The Prayerbook Baptists project began in 2017, in the front living room of Paul Gutaker, a graduate PhD student at Baylor University. Patrick stumbled his way ineptly through morning prayer surrounded by Anglican laity and priests. He made a mess of it, but knew that there was something real and powerful going on, and that he needed to learn more about what that was.

Many months later Patrick graduated seminary and accepted his first ministry assignment at a small church outside of Springfield, Missouri. Not long after that he joined a cohort group for pastors and reconnected with David Stone. Back in the early 90s, they had passed like ships in the night, in the youth group of First Baptist Church, Springfield – David was on his way out when Patrick was on the way in. But that common history and a shared love for the beauty and richness of the Daily Office formed a foundation for a great friendship and very fruitful partnership.

As David and Patrick began praying together in the morning, a conviction took hold in both of them that there needed to be a prayer book for Baptists edited by Baptists. Both love the beauty and richness of the Book of Common prayer, but it is after all Anglican – and reflects Anglican history and theological struggles, and the theological convictions that have arisen from that history. And so, in early 2018 David and Patrick began work on A Book of Prayer for Baptists. Almost two years later they had a manuscript complete enough to publish.

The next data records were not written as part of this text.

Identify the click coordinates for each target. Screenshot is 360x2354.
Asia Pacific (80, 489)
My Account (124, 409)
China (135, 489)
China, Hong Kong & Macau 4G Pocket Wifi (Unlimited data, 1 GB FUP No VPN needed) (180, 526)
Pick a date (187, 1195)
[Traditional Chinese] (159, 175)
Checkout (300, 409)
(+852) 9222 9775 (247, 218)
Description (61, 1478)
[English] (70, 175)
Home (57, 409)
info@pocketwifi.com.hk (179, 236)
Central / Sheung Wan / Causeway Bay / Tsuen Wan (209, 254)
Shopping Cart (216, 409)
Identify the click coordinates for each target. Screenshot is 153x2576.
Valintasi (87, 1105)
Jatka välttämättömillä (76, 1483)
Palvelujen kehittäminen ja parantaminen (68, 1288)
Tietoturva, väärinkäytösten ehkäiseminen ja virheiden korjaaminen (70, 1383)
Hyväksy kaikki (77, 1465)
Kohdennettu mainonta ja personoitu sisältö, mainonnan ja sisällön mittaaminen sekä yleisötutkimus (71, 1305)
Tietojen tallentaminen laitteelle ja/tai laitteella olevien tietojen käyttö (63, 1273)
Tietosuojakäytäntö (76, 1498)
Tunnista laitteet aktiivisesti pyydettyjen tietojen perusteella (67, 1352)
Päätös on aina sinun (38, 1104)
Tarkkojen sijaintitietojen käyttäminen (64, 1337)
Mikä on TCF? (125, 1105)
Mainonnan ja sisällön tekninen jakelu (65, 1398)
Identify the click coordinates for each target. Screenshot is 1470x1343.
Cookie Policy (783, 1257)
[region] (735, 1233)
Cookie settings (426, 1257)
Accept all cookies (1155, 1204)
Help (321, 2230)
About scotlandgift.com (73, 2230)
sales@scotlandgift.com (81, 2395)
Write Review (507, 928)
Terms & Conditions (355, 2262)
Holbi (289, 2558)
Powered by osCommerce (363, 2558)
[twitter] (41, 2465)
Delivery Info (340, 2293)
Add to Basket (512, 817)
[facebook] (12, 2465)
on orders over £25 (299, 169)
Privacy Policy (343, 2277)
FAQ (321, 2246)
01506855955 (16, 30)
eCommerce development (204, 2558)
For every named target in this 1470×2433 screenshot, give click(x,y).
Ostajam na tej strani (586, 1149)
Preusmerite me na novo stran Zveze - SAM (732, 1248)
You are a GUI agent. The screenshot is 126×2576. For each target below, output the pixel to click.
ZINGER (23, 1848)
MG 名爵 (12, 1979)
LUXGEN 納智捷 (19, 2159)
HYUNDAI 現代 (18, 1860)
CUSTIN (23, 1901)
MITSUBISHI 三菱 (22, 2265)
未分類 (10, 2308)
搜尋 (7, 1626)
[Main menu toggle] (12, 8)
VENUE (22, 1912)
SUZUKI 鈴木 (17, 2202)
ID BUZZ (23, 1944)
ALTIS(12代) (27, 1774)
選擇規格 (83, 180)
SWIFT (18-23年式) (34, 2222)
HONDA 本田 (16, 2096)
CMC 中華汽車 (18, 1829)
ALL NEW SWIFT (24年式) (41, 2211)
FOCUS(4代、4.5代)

Above all, Prayer Book Baptists exists for the Glory of Christ and the salvation of souls. David and Patrick are convinced that God has called the church to something higher, and holier, more beautiful and much more serious than the modern church often settles for. And they believe in God’s wisdom and faithfulness, above all in the Holy Scriptures, he has given and preserved, and also in the ways he has loved, led, and protected His Church for 2000 years of her history.

God’s wisdom is the same, yesterday, today, and forever. That means our Christian past is not simply a yarn of embarrassments, tragic theological misunderstandings, or reasons to say no to the future. It means the past is also, supremely, a resource, and a way to say yes to the future God has called us to embrace.

David and Patrick think the daily office, especially as it is expressed in common prayer, is a beautiful treasure. Through it God has impacted their lives: relationally, theologically, and devotionally. They fervently hope you’ll have that same kind of experience, and that through it you will come to know evermore, “how wide and long and high and deep is the love of Christ, and to know this love that surpasses knowledge–that you may be filled to the measure of all the fullness of God.”